From the first line of the data down to the line bearing "Task: Select the Shares metric card", output every line exactly and include no pictures.

(Saved data entries)
----------------
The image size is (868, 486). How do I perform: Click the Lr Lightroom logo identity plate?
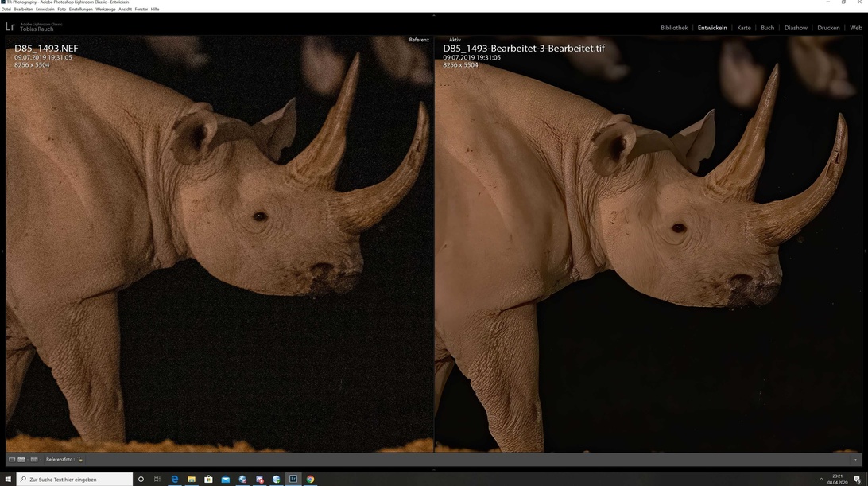pos(10,27)
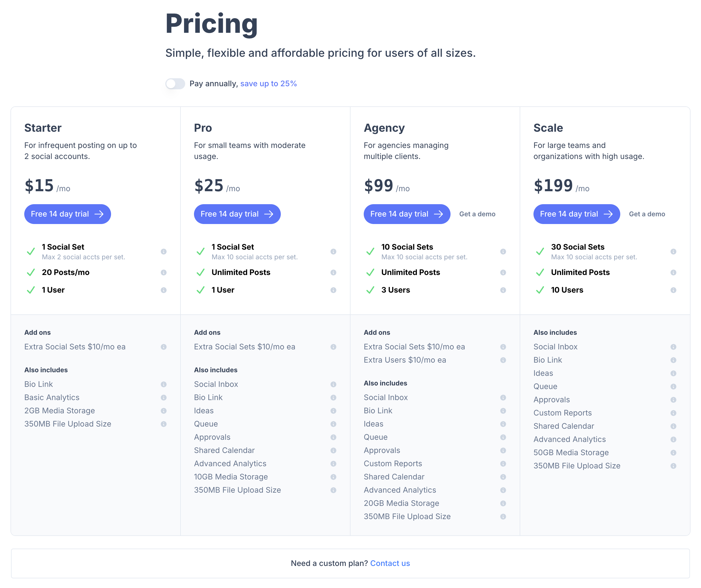Click info icon next to Pro's Unlimited Posts
The width and height of the screenshot is (701, 588).
333,272
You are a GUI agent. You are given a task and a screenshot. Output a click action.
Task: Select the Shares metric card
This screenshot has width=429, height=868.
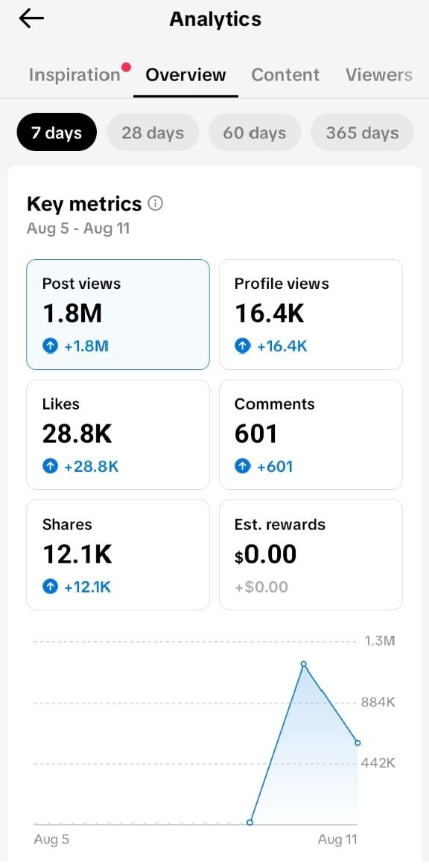click(118, 555)
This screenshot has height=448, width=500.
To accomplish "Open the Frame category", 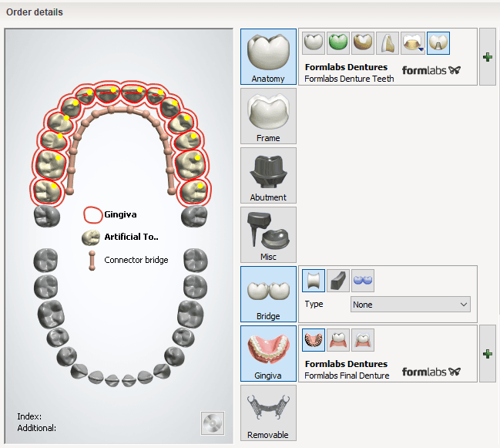I will point(268,116).
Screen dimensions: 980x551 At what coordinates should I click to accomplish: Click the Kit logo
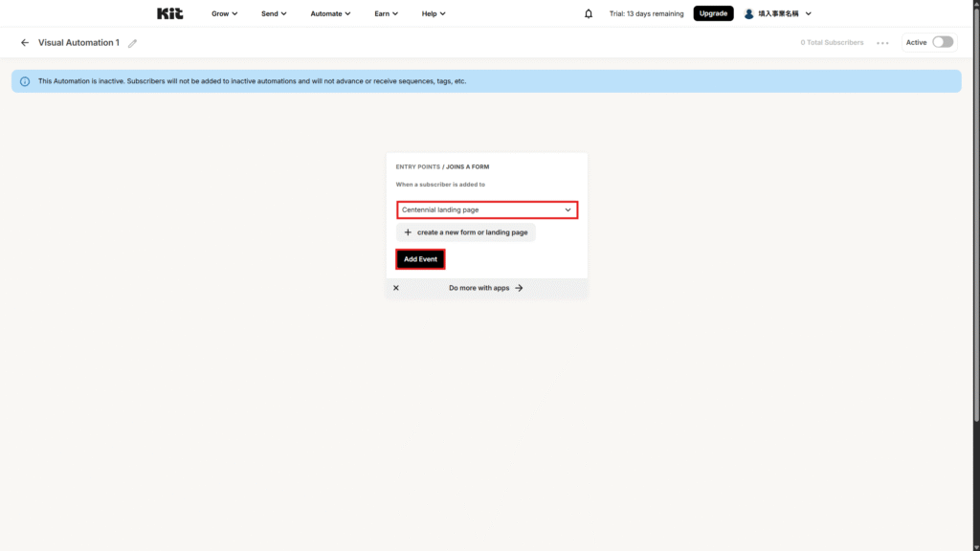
----------------
■ Output:
The image size is (868, 486). How do I perform: Click the Lr Lightroom logo identity plate?
pos(10,27)
Click info icon next to Pro's Unlimited Posts
The width and height of the screenshot is (701, 588).
333,272
You are a GUI agent. You are given a task and a screenshot. Output a click action.
Task: Select the Shares metric card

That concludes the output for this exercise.